BRIEF: List every line in this data where the string "total" occurs.

EXTRACTED RECORDS:

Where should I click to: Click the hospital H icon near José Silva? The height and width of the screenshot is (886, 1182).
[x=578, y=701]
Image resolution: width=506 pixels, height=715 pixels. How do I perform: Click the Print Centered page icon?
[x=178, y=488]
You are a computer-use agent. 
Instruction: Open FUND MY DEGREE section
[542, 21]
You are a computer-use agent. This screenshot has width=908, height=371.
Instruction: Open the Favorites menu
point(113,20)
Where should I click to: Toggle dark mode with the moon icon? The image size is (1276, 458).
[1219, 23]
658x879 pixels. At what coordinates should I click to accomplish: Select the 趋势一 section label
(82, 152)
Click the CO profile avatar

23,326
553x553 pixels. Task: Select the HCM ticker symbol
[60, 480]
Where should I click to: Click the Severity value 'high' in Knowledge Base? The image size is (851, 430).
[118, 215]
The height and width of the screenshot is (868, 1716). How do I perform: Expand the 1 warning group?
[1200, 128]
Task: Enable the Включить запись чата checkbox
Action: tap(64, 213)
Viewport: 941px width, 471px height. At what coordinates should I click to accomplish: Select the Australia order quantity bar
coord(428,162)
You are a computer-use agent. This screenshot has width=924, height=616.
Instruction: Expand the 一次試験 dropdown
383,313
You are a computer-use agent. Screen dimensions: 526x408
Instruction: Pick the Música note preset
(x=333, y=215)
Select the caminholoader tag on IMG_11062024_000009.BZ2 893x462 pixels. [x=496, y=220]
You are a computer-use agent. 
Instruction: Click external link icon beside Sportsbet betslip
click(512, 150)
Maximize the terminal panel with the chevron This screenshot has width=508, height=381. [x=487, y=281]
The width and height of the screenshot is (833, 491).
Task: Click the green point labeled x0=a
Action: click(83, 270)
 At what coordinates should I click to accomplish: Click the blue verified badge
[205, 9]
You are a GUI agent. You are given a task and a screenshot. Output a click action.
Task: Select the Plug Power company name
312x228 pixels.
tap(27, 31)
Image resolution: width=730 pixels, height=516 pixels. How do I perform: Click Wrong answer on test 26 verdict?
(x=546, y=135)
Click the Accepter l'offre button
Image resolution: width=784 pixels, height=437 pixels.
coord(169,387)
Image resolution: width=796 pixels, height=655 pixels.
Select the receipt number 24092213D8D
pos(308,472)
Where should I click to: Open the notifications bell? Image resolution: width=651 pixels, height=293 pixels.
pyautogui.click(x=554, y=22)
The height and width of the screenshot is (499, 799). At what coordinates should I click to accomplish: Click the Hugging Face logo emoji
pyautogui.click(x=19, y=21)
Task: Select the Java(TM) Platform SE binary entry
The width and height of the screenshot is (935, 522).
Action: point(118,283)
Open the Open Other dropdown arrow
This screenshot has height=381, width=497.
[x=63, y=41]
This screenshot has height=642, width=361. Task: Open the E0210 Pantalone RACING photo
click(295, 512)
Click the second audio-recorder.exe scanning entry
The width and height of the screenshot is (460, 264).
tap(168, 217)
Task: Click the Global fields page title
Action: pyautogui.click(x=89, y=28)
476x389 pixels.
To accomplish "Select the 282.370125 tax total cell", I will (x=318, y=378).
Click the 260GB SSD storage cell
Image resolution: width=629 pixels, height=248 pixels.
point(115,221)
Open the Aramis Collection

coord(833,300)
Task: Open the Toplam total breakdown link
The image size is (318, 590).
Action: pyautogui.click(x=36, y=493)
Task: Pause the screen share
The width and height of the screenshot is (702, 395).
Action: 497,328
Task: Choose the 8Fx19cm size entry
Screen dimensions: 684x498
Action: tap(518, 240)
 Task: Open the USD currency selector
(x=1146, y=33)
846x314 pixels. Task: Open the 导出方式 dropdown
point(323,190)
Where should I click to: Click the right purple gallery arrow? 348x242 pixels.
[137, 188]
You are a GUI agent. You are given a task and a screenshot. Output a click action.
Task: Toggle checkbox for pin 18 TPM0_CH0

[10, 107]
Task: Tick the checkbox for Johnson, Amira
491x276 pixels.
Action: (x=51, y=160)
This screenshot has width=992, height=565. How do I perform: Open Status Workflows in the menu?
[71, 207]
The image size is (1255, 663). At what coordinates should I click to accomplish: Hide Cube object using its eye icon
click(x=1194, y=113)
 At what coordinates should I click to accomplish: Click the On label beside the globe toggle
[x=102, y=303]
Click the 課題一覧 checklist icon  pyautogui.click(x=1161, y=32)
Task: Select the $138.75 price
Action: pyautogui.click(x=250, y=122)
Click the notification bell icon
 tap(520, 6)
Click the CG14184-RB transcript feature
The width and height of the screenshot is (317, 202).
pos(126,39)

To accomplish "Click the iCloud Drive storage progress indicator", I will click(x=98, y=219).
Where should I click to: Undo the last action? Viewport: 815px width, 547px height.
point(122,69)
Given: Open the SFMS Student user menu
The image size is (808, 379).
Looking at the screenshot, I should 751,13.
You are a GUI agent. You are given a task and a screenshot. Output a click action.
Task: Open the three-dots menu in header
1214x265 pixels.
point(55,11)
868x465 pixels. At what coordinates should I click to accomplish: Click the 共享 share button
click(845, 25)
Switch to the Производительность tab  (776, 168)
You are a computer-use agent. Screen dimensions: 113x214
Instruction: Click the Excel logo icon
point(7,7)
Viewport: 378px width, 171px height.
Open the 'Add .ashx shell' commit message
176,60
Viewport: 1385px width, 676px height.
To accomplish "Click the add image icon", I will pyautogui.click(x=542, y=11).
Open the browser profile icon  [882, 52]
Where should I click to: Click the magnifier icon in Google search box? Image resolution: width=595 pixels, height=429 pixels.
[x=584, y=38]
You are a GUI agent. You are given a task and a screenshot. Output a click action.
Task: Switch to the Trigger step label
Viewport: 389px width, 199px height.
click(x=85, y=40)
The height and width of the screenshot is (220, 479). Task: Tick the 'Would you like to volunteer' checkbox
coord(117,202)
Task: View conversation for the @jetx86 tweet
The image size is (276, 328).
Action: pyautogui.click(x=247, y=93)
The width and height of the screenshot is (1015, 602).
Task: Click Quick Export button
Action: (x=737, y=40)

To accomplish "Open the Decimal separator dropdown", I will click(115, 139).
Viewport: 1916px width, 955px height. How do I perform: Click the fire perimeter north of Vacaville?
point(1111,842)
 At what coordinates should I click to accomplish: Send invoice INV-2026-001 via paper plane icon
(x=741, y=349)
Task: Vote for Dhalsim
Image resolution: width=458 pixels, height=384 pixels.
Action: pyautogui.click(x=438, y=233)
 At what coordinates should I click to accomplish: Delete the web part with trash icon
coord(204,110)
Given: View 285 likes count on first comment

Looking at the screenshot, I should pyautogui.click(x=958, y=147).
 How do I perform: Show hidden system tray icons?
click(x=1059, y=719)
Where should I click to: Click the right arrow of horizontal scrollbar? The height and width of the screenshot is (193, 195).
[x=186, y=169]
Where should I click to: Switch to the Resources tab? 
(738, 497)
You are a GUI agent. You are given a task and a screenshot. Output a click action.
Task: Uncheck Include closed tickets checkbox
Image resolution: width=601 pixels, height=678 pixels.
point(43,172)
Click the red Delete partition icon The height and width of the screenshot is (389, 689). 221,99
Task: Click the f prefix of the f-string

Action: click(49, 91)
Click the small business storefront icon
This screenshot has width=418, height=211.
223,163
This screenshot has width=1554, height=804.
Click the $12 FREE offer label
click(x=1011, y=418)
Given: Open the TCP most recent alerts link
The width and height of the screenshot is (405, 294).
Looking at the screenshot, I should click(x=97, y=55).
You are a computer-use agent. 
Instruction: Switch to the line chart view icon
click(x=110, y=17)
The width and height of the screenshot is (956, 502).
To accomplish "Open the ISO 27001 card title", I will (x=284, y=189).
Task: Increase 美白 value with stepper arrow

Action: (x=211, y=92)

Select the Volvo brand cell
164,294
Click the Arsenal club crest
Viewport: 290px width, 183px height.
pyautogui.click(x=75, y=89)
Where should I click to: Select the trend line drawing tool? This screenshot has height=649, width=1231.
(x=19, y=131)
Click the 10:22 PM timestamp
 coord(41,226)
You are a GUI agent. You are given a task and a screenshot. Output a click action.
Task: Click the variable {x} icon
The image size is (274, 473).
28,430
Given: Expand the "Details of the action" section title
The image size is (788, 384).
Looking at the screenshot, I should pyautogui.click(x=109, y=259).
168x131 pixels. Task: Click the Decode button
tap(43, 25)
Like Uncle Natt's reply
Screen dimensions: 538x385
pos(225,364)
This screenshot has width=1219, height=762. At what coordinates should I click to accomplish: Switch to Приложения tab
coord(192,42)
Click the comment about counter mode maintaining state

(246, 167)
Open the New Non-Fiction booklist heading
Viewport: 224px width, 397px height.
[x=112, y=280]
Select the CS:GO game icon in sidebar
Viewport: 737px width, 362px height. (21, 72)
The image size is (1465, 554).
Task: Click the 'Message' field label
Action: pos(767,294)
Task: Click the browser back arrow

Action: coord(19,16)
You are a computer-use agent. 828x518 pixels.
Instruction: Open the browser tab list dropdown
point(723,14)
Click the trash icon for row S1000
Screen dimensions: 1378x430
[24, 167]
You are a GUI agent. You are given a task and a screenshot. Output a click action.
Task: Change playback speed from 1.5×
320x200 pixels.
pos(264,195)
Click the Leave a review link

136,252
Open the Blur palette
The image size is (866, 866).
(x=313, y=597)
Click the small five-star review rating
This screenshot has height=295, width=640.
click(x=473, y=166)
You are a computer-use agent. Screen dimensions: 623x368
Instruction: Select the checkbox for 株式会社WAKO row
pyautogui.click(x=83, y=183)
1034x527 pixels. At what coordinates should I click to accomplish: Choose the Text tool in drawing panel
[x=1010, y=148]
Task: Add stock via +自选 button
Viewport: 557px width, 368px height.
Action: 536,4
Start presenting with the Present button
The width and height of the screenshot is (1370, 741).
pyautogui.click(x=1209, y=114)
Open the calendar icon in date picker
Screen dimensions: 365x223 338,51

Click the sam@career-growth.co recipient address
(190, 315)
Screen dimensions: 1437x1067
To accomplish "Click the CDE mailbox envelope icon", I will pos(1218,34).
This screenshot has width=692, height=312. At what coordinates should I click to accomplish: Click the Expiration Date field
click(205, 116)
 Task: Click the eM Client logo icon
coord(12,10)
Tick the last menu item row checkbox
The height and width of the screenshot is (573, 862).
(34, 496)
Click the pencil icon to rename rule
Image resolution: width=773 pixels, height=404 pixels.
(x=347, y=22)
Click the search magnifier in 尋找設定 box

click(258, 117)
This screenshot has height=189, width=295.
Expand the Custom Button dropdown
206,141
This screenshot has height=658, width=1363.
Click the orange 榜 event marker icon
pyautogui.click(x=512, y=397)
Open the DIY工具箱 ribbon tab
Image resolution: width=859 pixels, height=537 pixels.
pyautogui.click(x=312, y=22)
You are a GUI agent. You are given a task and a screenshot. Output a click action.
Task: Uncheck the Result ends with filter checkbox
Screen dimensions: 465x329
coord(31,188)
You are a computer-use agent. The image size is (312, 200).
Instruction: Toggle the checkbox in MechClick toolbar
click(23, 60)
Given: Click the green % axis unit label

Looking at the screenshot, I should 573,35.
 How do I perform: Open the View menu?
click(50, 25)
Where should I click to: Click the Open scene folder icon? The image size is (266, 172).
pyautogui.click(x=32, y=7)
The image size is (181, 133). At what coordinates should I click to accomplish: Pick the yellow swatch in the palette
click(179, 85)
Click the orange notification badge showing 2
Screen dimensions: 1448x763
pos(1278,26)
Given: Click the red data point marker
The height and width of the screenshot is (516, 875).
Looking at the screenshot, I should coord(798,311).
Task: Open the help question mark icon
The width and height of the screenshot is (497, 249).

SOLVED PROBLEM:
To accomplish "Select the 282.370125 tax total cell", I will (x=318, y=378).
Task: Open the Toplam total breakdown link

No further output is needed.